Understanding biological systems through statistical physics

One of the trends in current physics researches is to apply the principles and knowledge of physics to problems usually considered to be outside the conventional boundary of physics. Biological physics is one of the interdisciplinary efforts leading this trend, and statistical physics, originally formulated to deal with a large number of degrees of freedom, may provide a valuable framework for deeper understanding of complex biological systems. Here I will introduce a few examples of theoretical approaches to biology-related problems. Biological systems in vivo usually exhibit nonequilibrium fluctuation behaviors, understanding of which is one of the most fundamental issues in statistical physics. In this respect, fluctuation theorems (FT) that allow to infer equilibrium properties of a system from nonequilibrium processes have recently attracted considerable attention. Considering a Gaussian chain model, I will illustrate the fundamental limitation in practical applications of FT, which is related to time asymmetry and the second law violation of thermodynamics. Secondly, the dynamics of micro-objects, far from equilibrium, in hydrodynamic medium such as ciliary propulsion using hydrodynamic synchronization and chiral molecule separation using shear flow will be discussed.
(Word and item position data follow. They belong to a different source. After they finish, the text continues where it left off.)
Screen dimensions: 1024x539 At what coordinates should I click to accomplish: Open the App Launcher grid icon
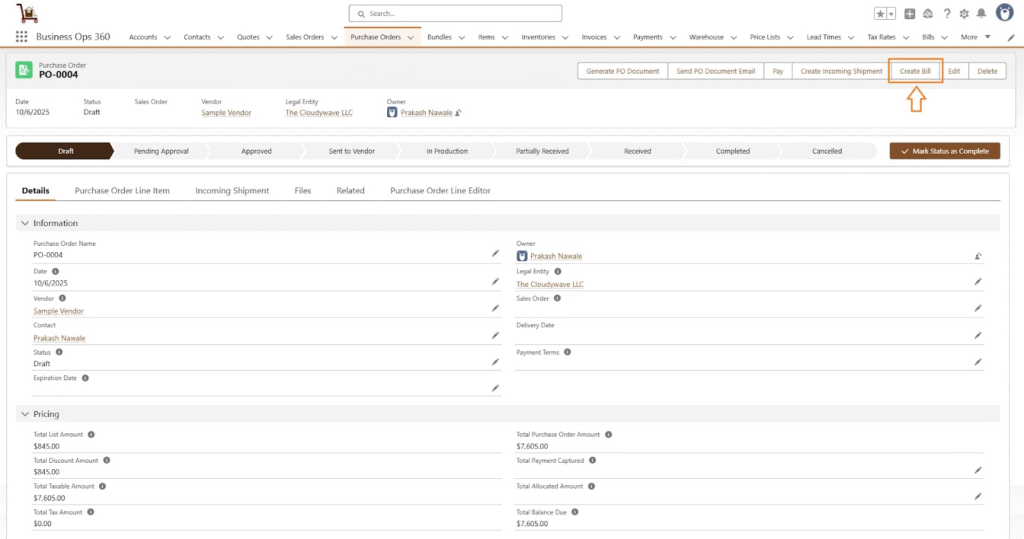[x=21, y=37]
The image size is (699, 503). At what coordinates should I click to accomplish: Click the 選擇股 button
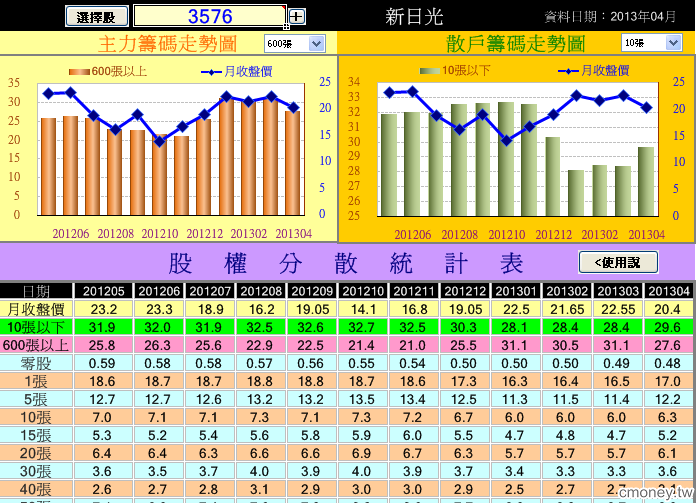[x=97, y=17]
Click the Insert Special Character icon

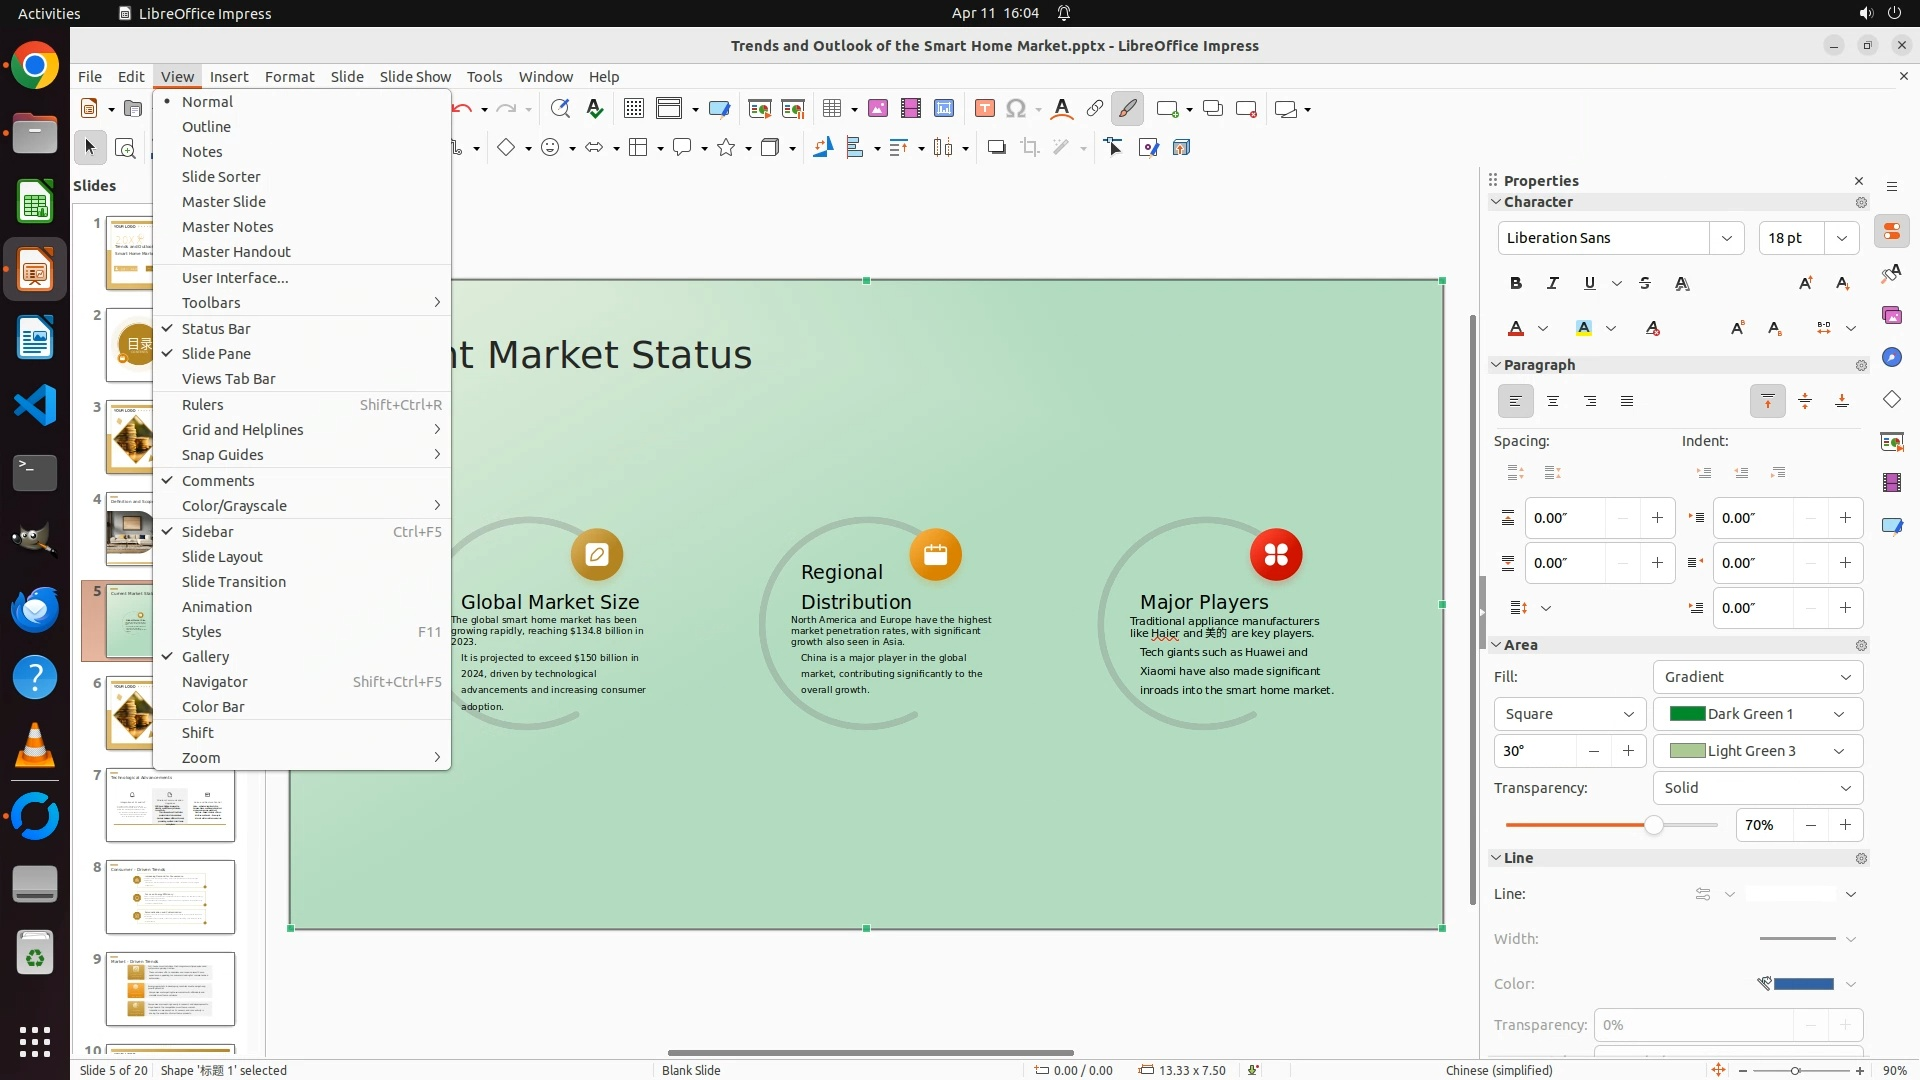point(1016,109)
Almost any living organism is immersed in watery solution where biological functions occur to maintain the everyday life. Despite its apparent importance, many aspects of micro-hydrodynamics in nonequilibrium situations are yet to be explored. Thirdly, selective gating function of nuclear pore complex (NPC) will be discussed. NPC is an important macromolecular structure in eukaryotes controlling all nucleo-cytoplasmic traffic and NPC proteins interact with each other forming a highly selective barrier that allows receptor-facilitated transports. Despite numerous studies, the three dimensional structure of this barrier and its mechanism of operation are still unrevealed. I will briefly sketch how simple polymer physics sheds light on the selective gating function of NPC.